Cimitero a Brasilia, "Campo da Esperança" (Ansa)
Cimitero a Brasilia, "Campo da Esperança" (Ansa)

San Paolo, 15 aprile 2021 - Il Brasile è travolto dalla pandemia Covid, dagli ospedali di Rio de Janeiro arriva la drammatica testimonianza di operatori sanitari costretti a intubare i pazienti Covid da svegli per la mancanza di sedativi negli ospedali. Il Paese ha superato le 360 mila vittime dall'inizio dellìemergenza sanitaria: nelle ultime 24 ore sono stati registrati 3.459 morti e 73.513 contagi. Il bilancio totale sale a 361.884 vittime, e 13.673.507 contagi accertati.

Nello stato di San Paolo, il più colpito dal coronavirus in Brasile, nonostante la campagna vaccinale prosegua a ritmi serrati e ci sia il lockdown, il numero di morti e di contagi continua a salire:  tra il 4 e il 10 aprile 5.657 vittime, il triplo che la prima ondata a luglio scorso. Il problema è la variante brasiliana del Coronavirus P1, responsabile di quest'ondata di infezioni e morti nel Paese, e che preoccupa la comunità internazionale. Secondo gli scienziati brasiliani che la studiano sta mutando in forme che la renderebbero in grado di eludere gli anticorpi. 

L'Istituto di sanità pubblica Fiocruz ha trovato mutazioni nelle varianti della proteina spike, quella che viene utilizzata per infettare le cellule. Queste mutazioni potrebbero rendere il virus più resistente ai vaccini. "Crediamo che sia un altro meccanismo di fuga che il virus sta creando", ha commentato Fiocruz. 

Mancano i sedativi

Negli ospedali di Rio de Janeiro non ci sono più sedativi: un'infermiera dell'ospedale Albert Schweitzer di Realengo, nella zona orientale do Rio, ha reso una drammatica testimonianza al sito G1. La donna ha raccontato di alcuni pazienti Covid in gravi condizioni intubati da svegli, con le mani legate al letto, a causa della mancanza di farmaci. Nell'ospedale in questione sono ricoverati 118 pazienti Covid, di cui 40 in rianimazione. "Sono svegli, senza sedativi, intubati, con le mani legate al letto e ci implorano di non farli morire", ha detto l'infermiera, che ha voluto restare anonima.
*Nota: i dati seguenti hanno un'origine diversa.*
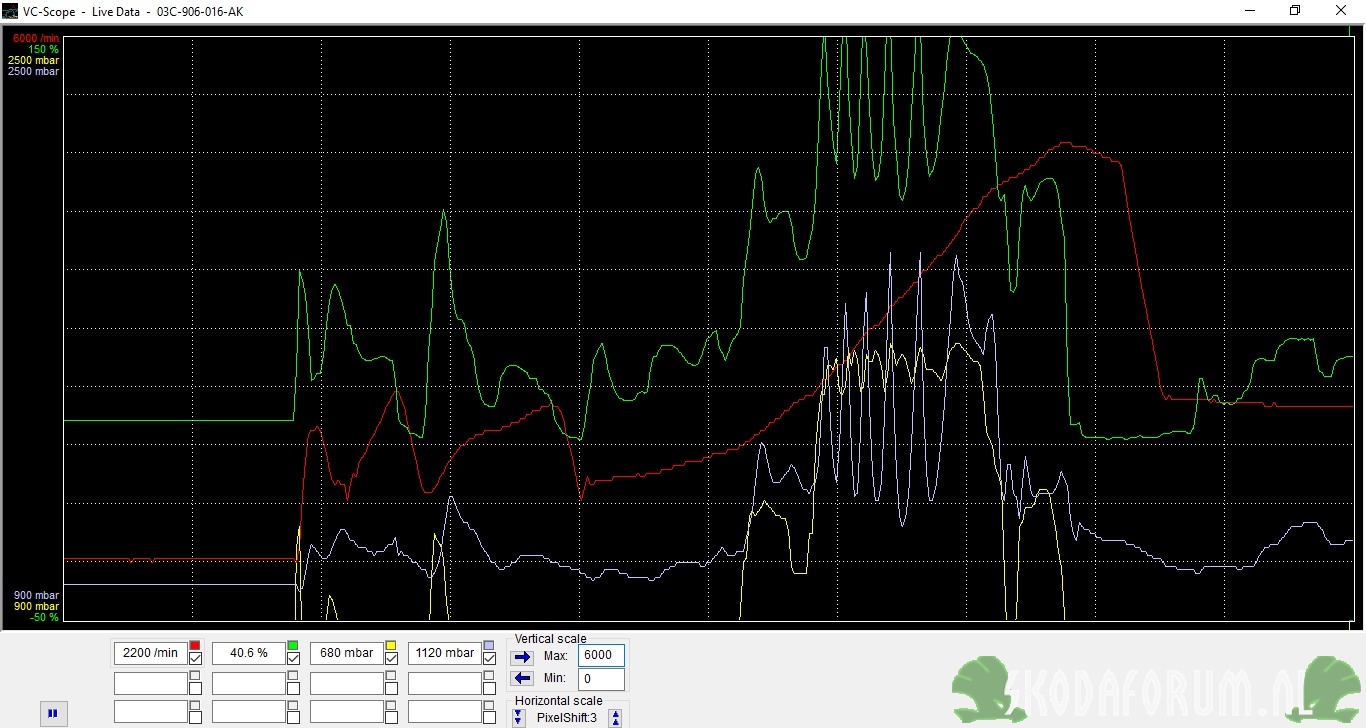Click the vertical scale Min input field
Viewport: 1366px width, 728px height.
pyautogui.click(x=600, y=680)
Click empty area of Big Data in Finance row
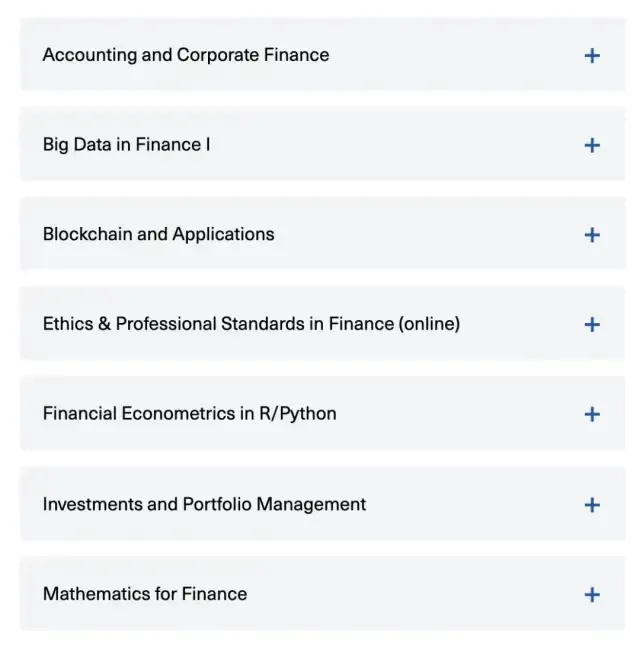The height and width of the screenshot is (646, 640). point(400,145)
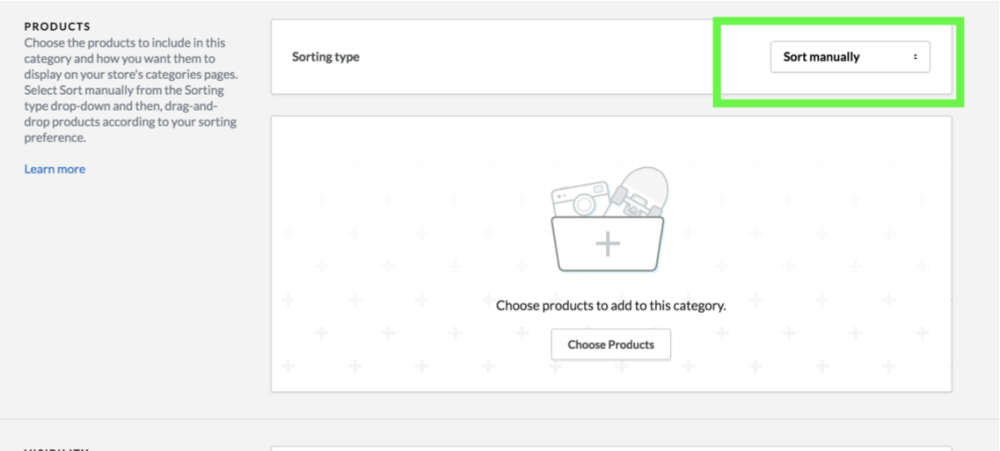Click the divider line above Visibility section
The height and width of the screenshot is (451, 1000).
500,419
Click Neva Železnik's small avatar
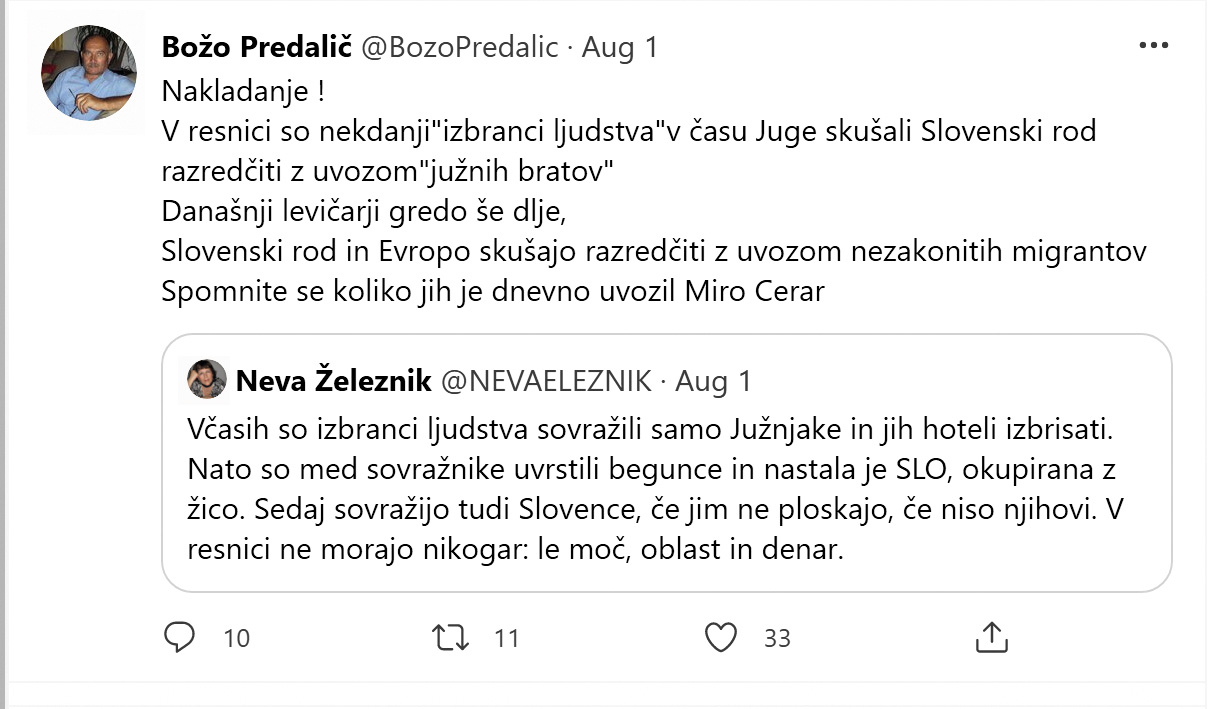Screen dimensions: 1208x709 coord(208,380)
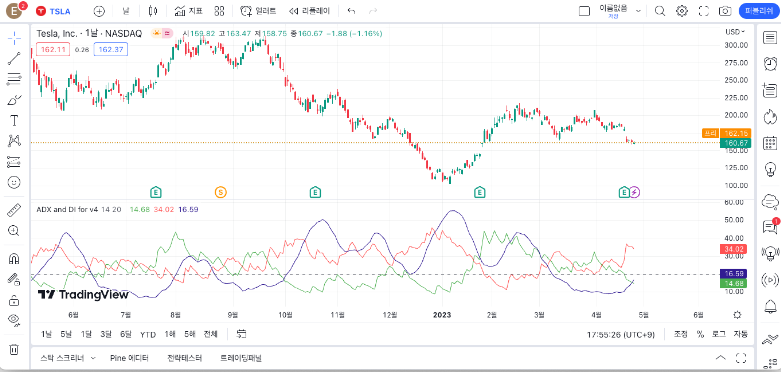Open the unnamed layout dropdown arrow
781x372 pixels.
click(638, 11)
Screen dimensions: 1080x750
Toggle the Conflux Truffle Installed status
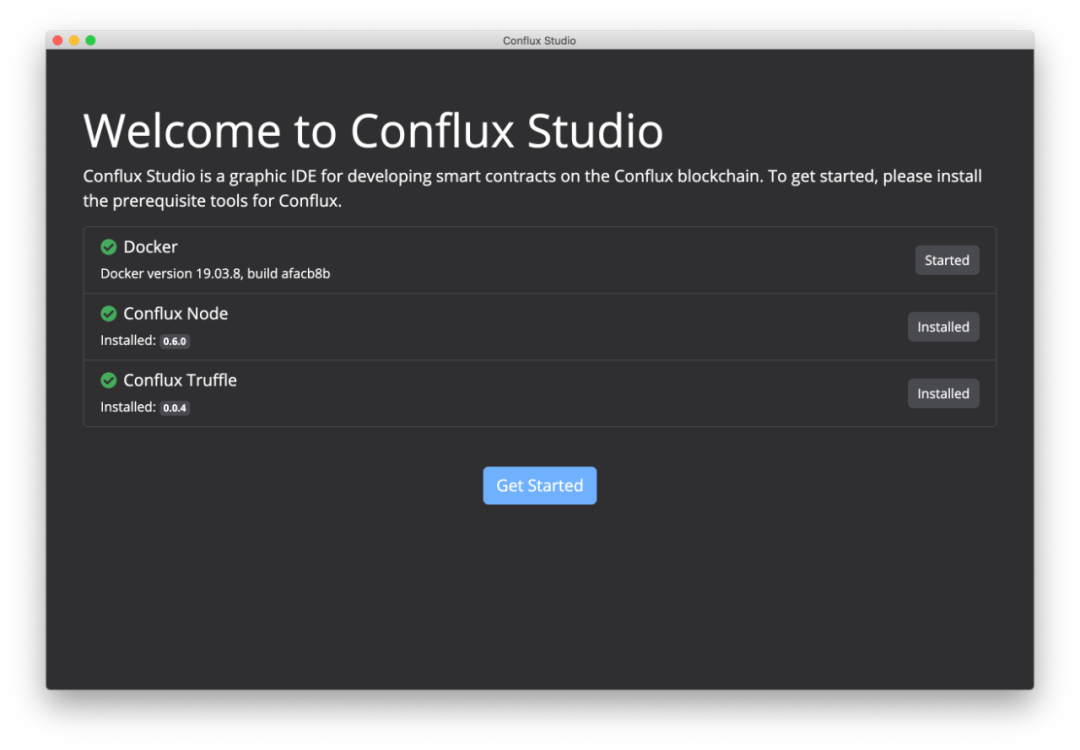[943, 393]
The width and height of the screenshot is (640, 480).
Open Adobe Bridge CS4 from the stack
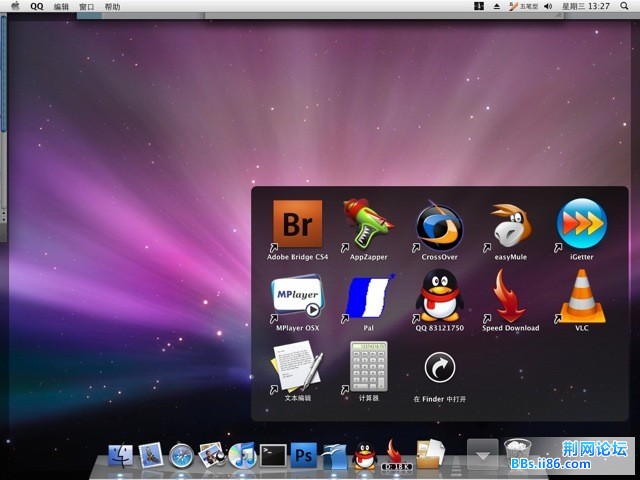coord(297,224)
San Paolo, record di morti 

Vaccinazioni, rigide misure di confinamento, non servono: nello stato più colpito del Brasile si continua a morire: la settimana tra il 4 e il 10 aprile è stata quella con il maggior numero di morti dall'inizio della pandemia, 5.657 vittime. Praticamente il triplo dei 1.945 decessi della settimana con il maggior numero di morti avvenuta nella prima ondata, a metà luglio. Lo stato più ricco e popoloso del Brasile ha il record di decessi (84.380) e contagi (2.667.241) provocati dalla malattia. E le vaccinazioni? In Brasile sono state somministrate finora più di 32 milioni di dosi di vaccino, di cui oltre otto milioni solo nello stato di San Paolo. Il vaccino che va per la maggiore è il CoronaVac, prodotto proprio a San Paolo dall'Istituto Butantan in collaborazione con il laboratorio cinese Sinovac. 

Bolsonaro: Il Brasile è una polveriera

Il presidente del Brasile, Jair Bolsonaro, nel mirino per la gestione negazionista della pandemia da parte dell'opinione pubblica e sotto indagine del Senato, ad alcuni simpatizzanti a Brasilia oggi ha detto che il Paese "è al limite", e che attende "un segnale dal popolo" per "agire". Il Brasile è una "polveriera" pronta ad esplodere a causa dei problemi sociali generati dalla pandemia di coronavirus. "Il Brasile è al limite, la gente dice che devo agire ... Sto aspettando un segnale dal popolo perché la fame, la miseria e la disoccupazione sono sotto gli occhi di tutti, non li vede solo chi non vuole". Oggi a Brasilia è morto il primo deputato federale, Josè Carlos Schiavinato, del Partito dei Progressisiti (Pp, conservatore), aveva 66 anni ed era ricoverato da 40 giorni nell'ospedale siro-libanese della capitale. La moglie, Marlene Schiavinato, era morta il 12 marzo, sempre di Covid. Di Covdi sono morti già tre i senator: Major Olimpio, Arolde de Oliveira e Josè Maranhao.